Ziele des Projekts sind daher die Identifizierung von Faktoren, welche die Internationalisierung von Handelspraktiken sozialer Unternehmen beeinflussen, sowie der Unterstützungsmechanismen für soziale Unternehmen, die eine mögliche Ausweitung von Handelsaktivitäten fördern können.

Diese Ergebnisse sollen dann von – potenziellen – Social Entrepreneurs genutzt werden, um zu lernen, wie man Hindernisse überwinden und durch internationalen Handel nachhaltiger werden kann. Ausgehend von diesen Ergebnissen werden entsprechend im Anschluss an diese Untersuchungen – unter der Leitung der PH Freiburg – Schulungsmaterialien zu Anwendungsmöglichkeiten und Umsetzungskonzepten entwickelt. Diese sollen sowohl in der Hochschul-, Weiter- und Berufsbildung als auch in formalen und informellen Zusammenhängen Anwendung finden. Die Zielgruppen für dieses Projekt sind daher bestehende und potenzielle Sozialunternehmen und ihre Mitarbeiter sowie Lehrende und Lernende verschiedener Bildungseinrichtungen (darüber hinaus noch relevante Entscheidungsträger in Verbänden und der Politik).

Um Social Entrepreneurship sowie die Erkenntnisse aus Forschung und Praxis auch in der Schulbildung zu verankern, bedarf es u. a. einer Integration dieser Ideen und Konzepte in die Ausbildung kommender Lehrkräfte. In der Ausbildung für das Fach WBS – Wirtschaft/Berufs- und Studienorientierung an der PH Freiburg nehmen Fragen nachhaltigen Wirtschaftens bereits einen großen Raum ein. Allerdings geschieht dies bisher noch eher aus gesamtwirtschaftlicher Perspektive. Wir versprechen uns daher mit den Erfahrungen des Projekts InTSEnSE, stärker einzelwirtschaftliche Perspektiven und damit auch den expliziten Entrepreneurship-Aspekt vermitteln zu können. Dabei kann der internationale Fokus des Projekts als weiterer Anreiz zur Auseinandersetzung mit der Gesamtthematik dienen. Langfristig können hier auch weiterreichende akademische Fragen angeschlossen werden, wie z. B. nach der lokalen und gesamtwirtschaftlichen Bedeutung von sozialem Unternehmertum oder dem Zusammenhang von ökonomischem, sozialem und symbolischem Kapital.
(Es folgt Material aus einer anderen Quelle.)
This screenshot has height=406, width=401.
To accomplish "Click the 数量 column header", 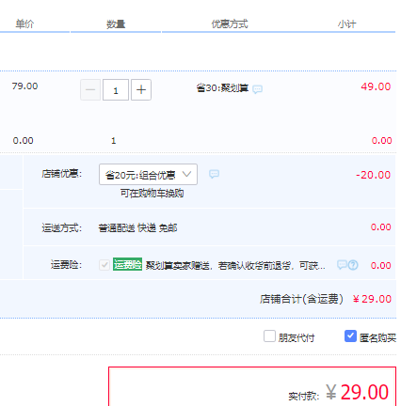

Allgemein erfordert dies, u. a. die Grenzen des klassischen Hochschulseminars aufzubrechen und eine entsprechende Öffnung der entsprechenden fachlichen Lehrerbildung für neue Konzepte hin zur Praxis zu erreichen. Vor allem erfordert es aber, dass Maßnahmen und Initiativen an Schulen, die sich der Entrepreneurship Education verpflichtet fühlen, und solchen, die soziales Lernen in den Fokus stellen, ihren Blick weiten, vermeintliche Grenzen überwinden und Gemeinsamkeiten finden. Vereinfacht gesagt geht es z. B. darum, den Businessplan um eine Nachhaltigkeitsanalyse und Sozialpraktika um eine Wirtschaftlichkeitsanalyse zu ergänzen. Daneben gilt es, den – kritischen – Kontakt mit lokalen Sozialunternehmen zu fördern, um so lebendiges und spannendes Lernen sowie eine relevante Entrepreneurship Education zu ermöglichen.